◆ **Brief 1**
Transcribe the passage of the Dask tutorial starting with "Take the mean" and going on through "of main memory.".
◆ **Brief 2**
Do these statements agree with the Dask tutorial? Answer yes or no for each, and quote the words of the tutorial that decide it. (a) Bags use the threaded backend by default. (b) Anyone attempting the NumPy version should have more than 4GB of main memory. (c) Dask Bag is mainly for cleaning and processing.

◆ **Text**
* * * * * * *

Take the mean of every 100 elements along axis 0.

Hint: Recall you can slice with the following syntax [start:end:step]


In [ ]:
# [Solution here]

In [ ]:
%load solutions/dask_array.py

Performance vs. NumPy

Your performance may vary. If you attempt the NumPy version then please ensure that you have more than 4GB of main memory.


In [ ]:
import numpy as np

In [ ]:
%%time 
x = np.random.normal(10, 0.1, size=(20000, 20000)) 
y = x.mean(axis=0)[::100] 
y

Faster and needs only MB of memory


In [ ]:
%%time
x = da.random.normal(10, 0.1, size=(20000, 20000), chunks=(1000, 1000))
y = x.mean(axis=0)[::100] 
y.compute()

Linear Algebra

  • Dask implements a few linear algebra functions that are paraellizable
  • da.linalg.qr
  • da.linalg.cholesky
  • da.linalg.svd

Dask Bag

  • Parallel lists for semi-structured data
    • Nested, variable length, heterogenously typed, etc.
    • E.g., JSON blobs or text data
  • Anything that can be represented as a large collection of generic Python objects
  • Mainly for cleaning and processing
    • I.e., usually the first step in a workflow
  • Bag implements a number of useful methods for operation on sequences like map, filter, fold, frequencies and groupby
  • Streaming computation on top of generators
  • Bags use the multiprocessing backend by default

Example

  • Using the accounts data we created above

In [ ]:
import os
import dask.bag as db

In [ ]:
bag = db.read_text(os.path.join('..', 'data', 'accounts.*.json.gz'))

* * * * * * *

(Stored data entries)
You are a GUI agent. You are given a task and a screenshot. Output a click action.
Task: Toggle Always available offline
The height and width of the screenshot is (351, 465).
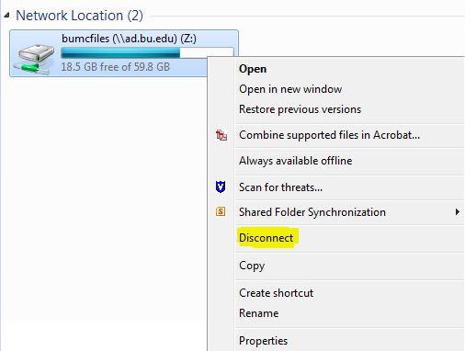click(296, 161)
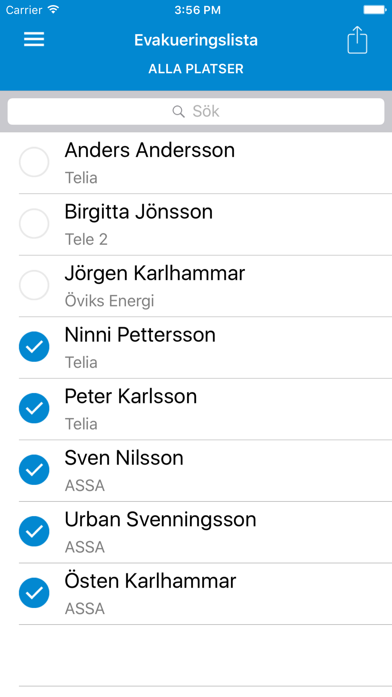Tap the Tele 2 company label

click(x=86, y=239)
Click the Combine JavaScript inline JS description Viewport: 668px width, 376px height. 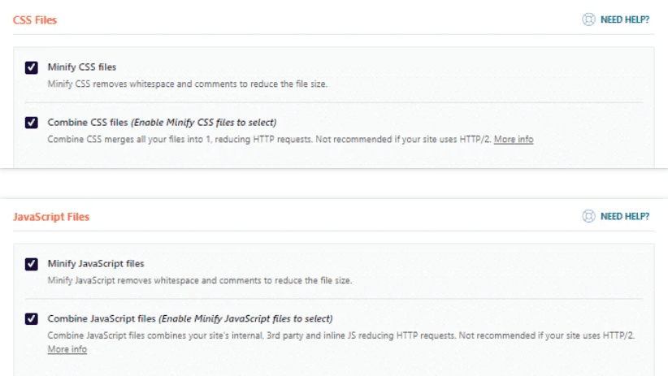[x=341, y=335]
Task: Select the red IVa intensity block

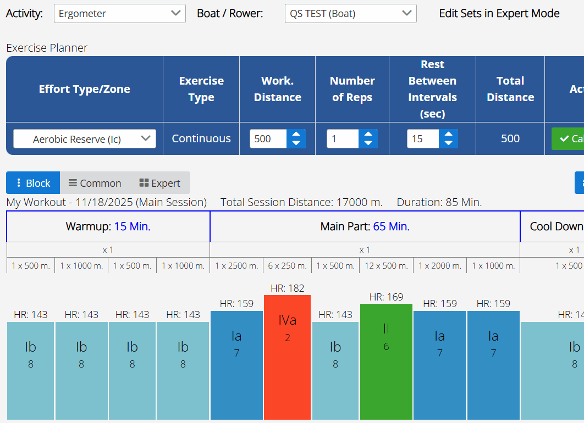Action: [287, 357]
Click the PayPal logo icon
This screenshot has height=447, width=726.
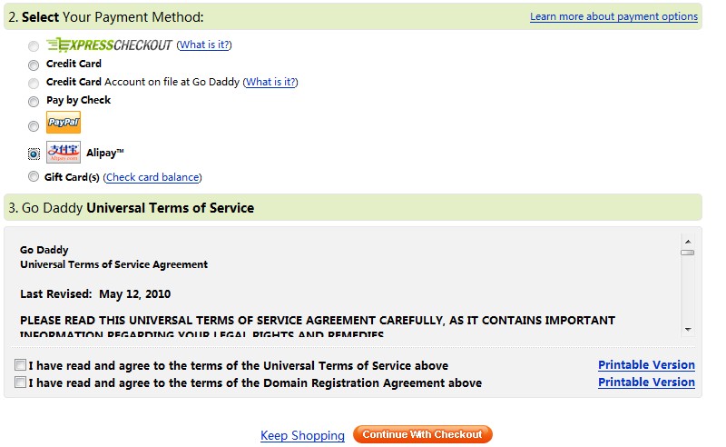(64, 123)
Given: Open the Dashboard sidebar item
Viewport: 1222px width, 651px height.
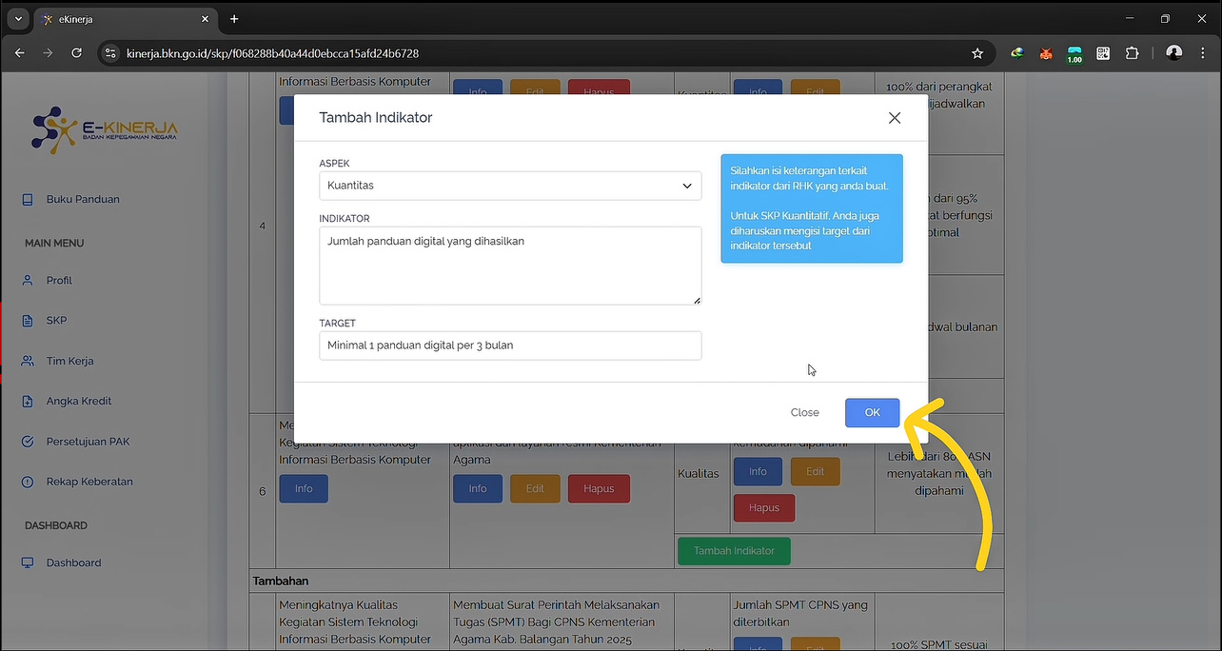Looking at the screenshot, I should pyautogui.click(x=73, y=563).

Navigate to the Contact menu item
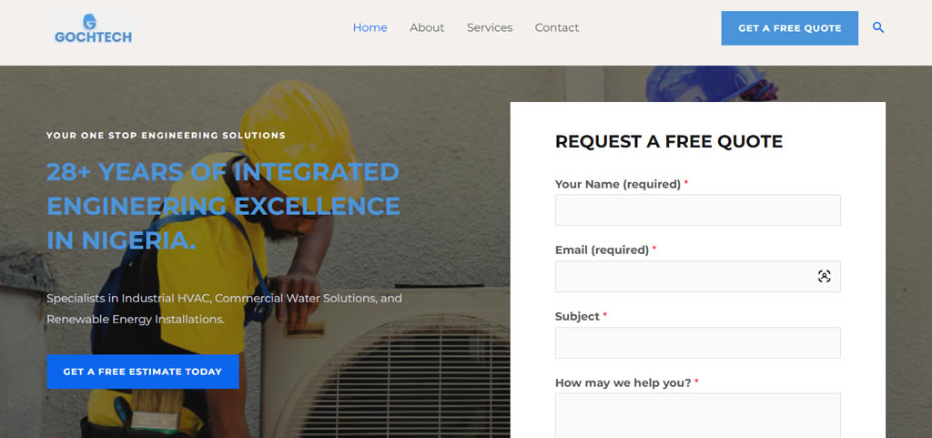point(556,28)
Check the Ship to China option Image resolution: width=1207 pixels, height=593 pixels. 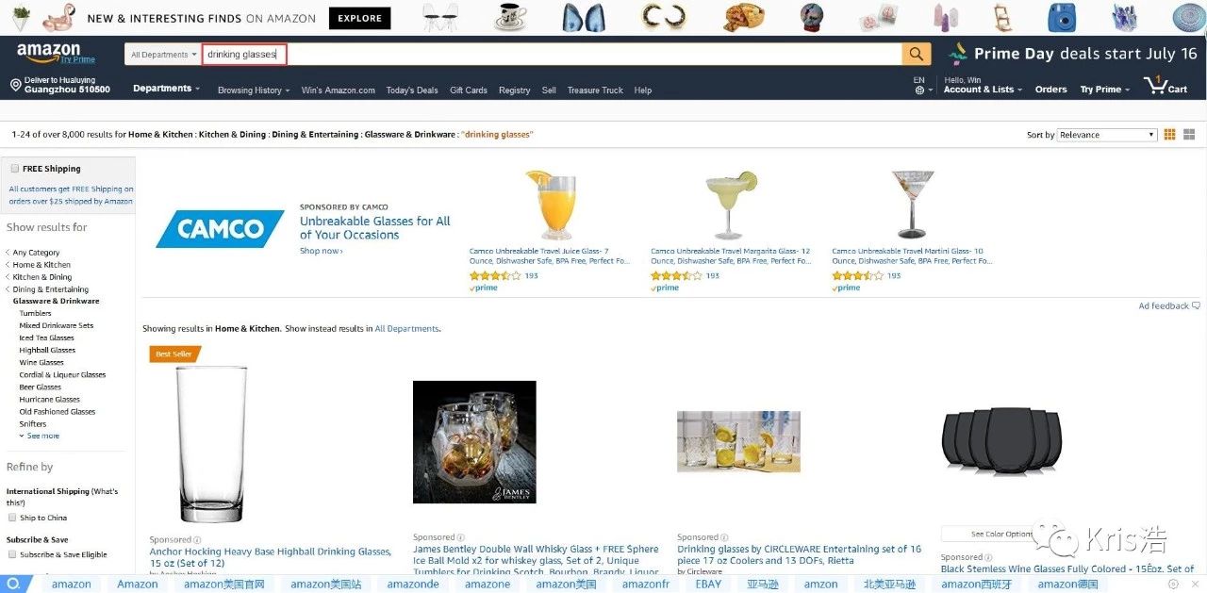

* * * * * * *

◆ **Written answer 1**
Take the mean of every 100 elements along axis 0.

Hint: Recall you can slice with the following syntax [start:end:step]


In [ ]:
# [Solution here]

In [ ]:
%load solutions/dask_array.py

Performance vs. NumPy

Your performance may vary. If you attempt the NumPy version then please ensure that you have more than 4GB of main memory.

◆ **Written answer 2**
(a) No: "Bags use the multiprocessing backend by default"
(b) Yes: "If you attempt the NumPy version then please ensure that you have more than 4GB of main memory."
(c) Yes: "Mainly for cleaning and processing"